[PASSAGE TO READ]
-*-
The cyclic or oscillating model, wherein the Universe reiterates over and over in an indefinite cycle, first came into the spotlight in the 1930s, when Albert Einstein investigated the idea of an ‘everlasting’ universe. He considered that after reaching a certain point, the Universe starts collapsing and ends with a Big Crunch before going through the Big Bounce.

Right now, there are four different variations of the cyclic model of the Universe, one of which is the Conformal Cyclic Cosmology.

Read: Does Universe Iterate Through Infinite Numbers of Big Bangs?

This theory has been studied extensively, but it faces some serious challenges in terms of observational evidence. One of the major challenges has been detecting remnants of past cycles in our current universe. 

5. Black Hole Mirage

A study conducted by a group of researchers in 2013 speculated that our Universe might have originated from the debris spewed out of a collapsed four-dimensional star or a black hole.
-*-
[MATERIAL SHOWN]
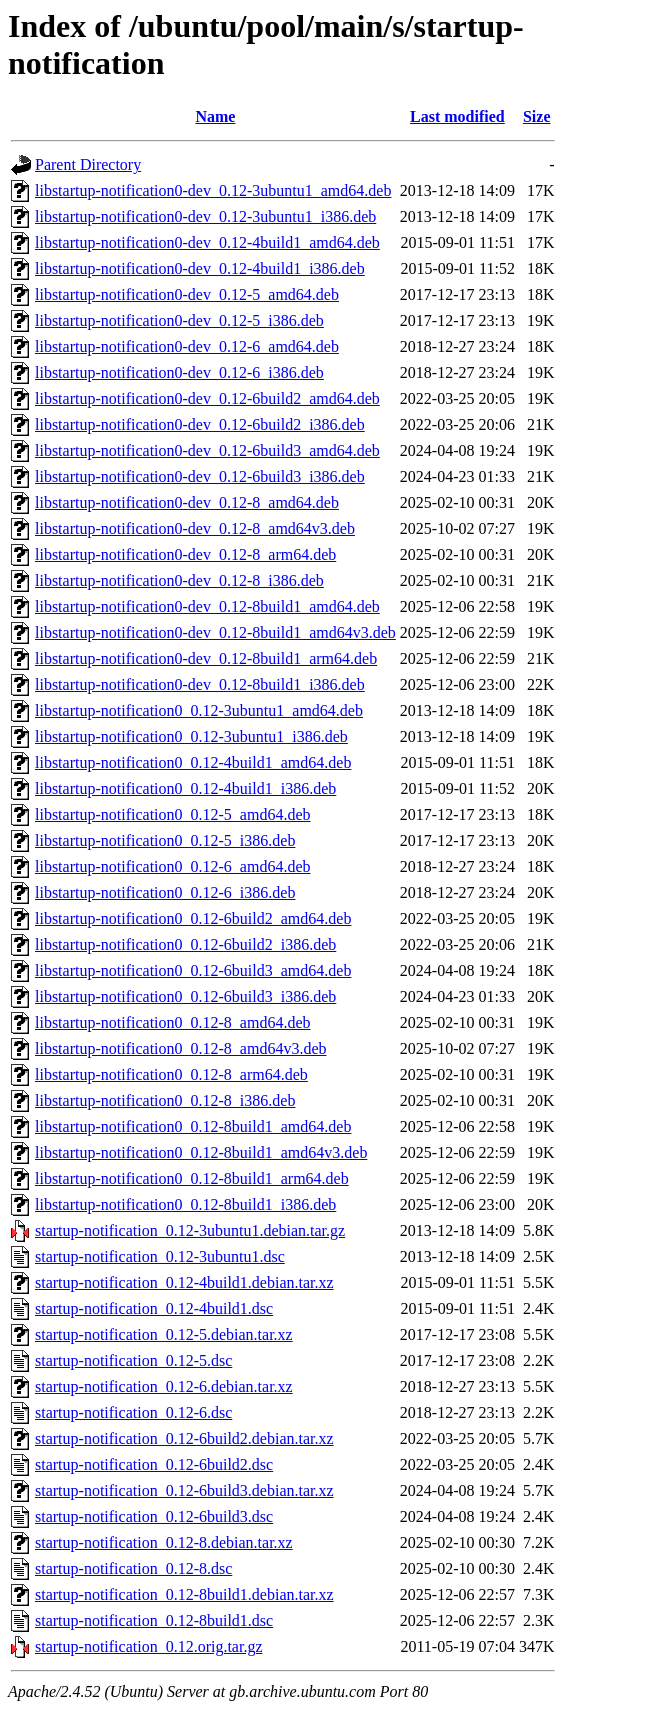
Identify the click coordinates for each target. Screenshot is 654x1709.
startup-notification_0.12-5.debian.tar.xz (164, 1334)
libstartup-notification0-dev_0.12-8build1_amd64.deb (207, 606)
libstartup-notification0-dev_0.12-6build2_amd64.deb (207, 398)
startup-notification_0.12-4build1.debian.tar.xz (184, 1282)
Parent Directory (88, 164)
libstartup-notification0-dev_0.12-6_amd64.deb (187, 346)
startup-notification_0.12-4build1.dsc (154, 1308)
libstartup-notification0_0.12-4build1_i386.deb (185, 788)
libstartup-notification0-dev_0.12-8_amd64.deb (187, 502)
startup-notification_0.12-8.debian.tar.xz (164, 1542)
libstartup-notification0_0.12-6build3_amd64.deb (193, 970)
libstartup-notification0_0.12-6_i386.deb (165, 892)
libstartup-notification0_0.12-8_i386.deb (165, 1100)
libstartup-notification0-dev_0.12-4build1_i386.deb (200, 268)
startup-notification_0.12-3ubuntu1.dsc (160, 1256)
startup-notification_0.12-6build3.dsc (154, 1516)
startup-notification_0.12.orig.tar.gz (149, 1646)
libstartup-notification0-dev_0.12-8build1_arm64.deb (206, 658)
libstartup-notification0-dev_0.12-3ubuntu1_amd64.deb (213, 190)
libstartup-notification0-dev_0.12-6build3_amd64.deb (207, 450)
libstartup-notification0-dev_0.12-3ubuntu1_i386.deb (205, 216)
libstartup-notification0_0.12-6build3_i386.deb (185, 996)
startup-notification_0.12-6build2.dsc (154, 1464)
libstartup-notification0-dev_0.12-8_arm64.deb (185, 554)
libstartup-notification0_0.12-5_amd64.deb (173, 814)
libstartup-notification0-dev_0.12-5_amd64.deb (187, 294)
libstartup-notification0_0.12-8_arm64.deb (171, 1074)
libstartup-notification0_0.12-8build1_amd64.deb (193, 1126)
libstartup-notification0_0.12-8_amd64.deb (173, 1022)
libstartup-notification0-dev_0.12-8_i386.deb (179, 580)
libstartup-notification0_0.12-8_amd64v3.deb (181, 1048)
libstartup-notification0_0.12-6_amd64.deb (173, 866)
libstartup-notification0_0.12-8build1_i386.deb (185, 1204)
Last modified (457, 116)
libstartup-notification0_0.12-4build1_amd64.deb (193, 762)
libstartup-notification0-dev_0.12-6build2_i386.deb (200, 424)
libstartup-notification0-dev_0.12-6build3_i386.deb (200, 476)
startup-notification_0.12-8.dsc (133, 1568)
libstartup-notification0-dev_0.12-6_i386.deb (179, 372)
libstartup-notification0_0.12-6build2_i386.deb (185, 944)
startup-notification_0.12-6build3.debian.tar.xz (184, 1490)
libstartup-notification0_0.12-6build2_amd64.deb (193, 918)
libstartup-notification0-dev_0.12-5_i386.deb (179, 320)
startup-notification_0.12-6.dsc (133, 1412)
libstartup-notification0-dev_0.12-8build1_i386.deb (200, 684)
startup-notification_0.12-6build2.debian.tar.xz (184, 1438)
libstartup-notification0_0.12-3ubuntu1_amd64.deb (199, 710)
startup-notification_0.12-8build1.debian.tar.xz (184, 1594)
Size (537, 116)
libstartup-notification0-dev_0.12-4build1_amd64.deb (207, 242)
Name (215, 116)
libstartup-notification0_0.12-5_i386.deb (165, 840)
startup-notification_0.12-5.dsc (133, 1360)
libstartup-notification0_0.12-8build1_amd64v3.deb (201, 1152)
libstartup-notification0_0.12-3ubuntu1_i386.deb (191, 736)
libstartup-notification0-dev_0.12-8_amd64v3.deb (195, 528)
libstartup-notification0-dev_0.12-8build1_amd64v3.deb (215, 632)
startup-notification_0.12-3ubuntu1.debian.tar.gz (190, 1230)
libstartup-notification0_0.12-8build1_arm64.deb (192, 1178)
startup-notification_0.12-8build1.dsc (154, 1620)
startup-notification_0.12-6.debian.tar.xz (164, 1386)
-*-
[EXERCISE TASK 1] Condense the paragraph of the cosmology passage that begins "The cyclic or oscillating model" into a shorter version that keeps its main facts.
[EXERCISE TASK 2] Transcribe the part of the cosmology passage starting at "Right now, there" and ending at "of Big Bangs?".
Rely only on the cosmology passage for these tasks.

[CORRECT OUTPUT 1] The cyclic or oscillating model holds that the Universe repeats in an endless cycle. It gained attention in the 1930s when Albert Einstein explored an "everlasting" universe. He proposed that at a certain point the Universe begins to collapse, ending in a Big Crunch and then passing through a Big Bounce.

[CORRECT OUTPUT 2]
Right now, there are four different variations of the cyclic model of the Universe, one of which is the Conformal Cyclic Cosmology.

Read: Does Universe Iterate Through Infinite Numbers of Big Bangs?